From the line that contains "The height and" through the line that contains "Disable the 隐藏广告 switch", output every line of the listing below exactly and leave out all the rest.

**Records to use:**
◇ ◇ ◇ ◇
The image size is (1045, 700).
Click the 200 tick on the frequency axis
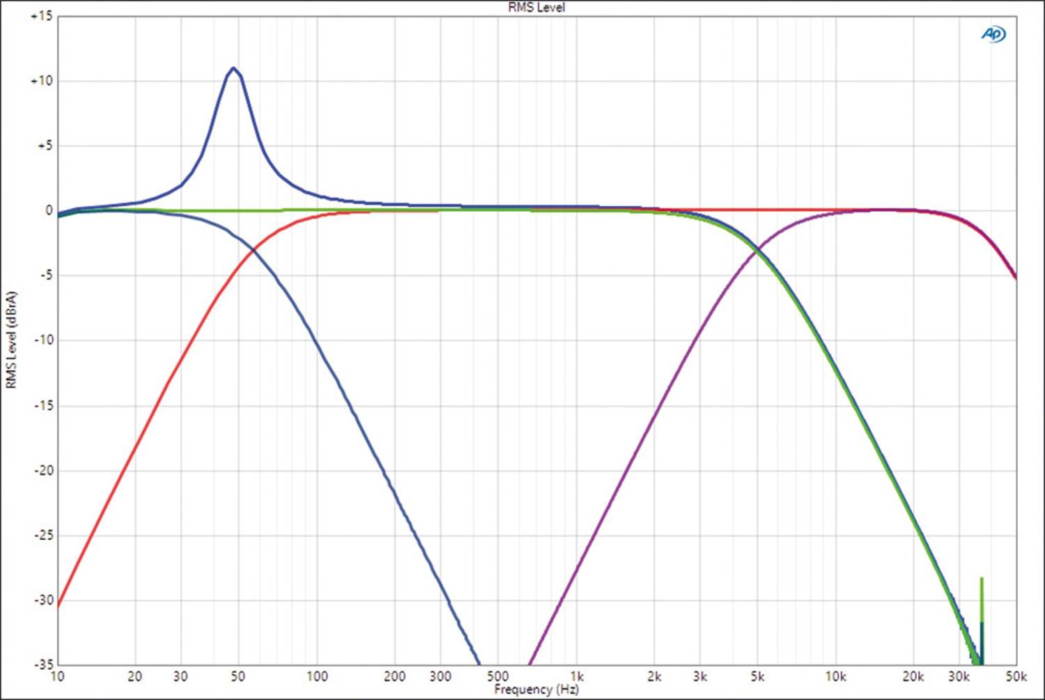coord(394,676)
◇ ◇ ◇ ◇
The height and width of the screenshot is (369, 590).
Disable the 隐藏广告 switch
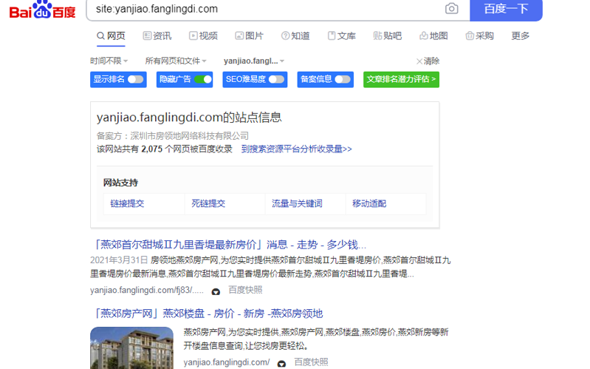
◇ ◇ ◇ ◇
**Solution to this task:**
The height and width of the screenshot is (369, 590).
Disable the 隐藏广告 switch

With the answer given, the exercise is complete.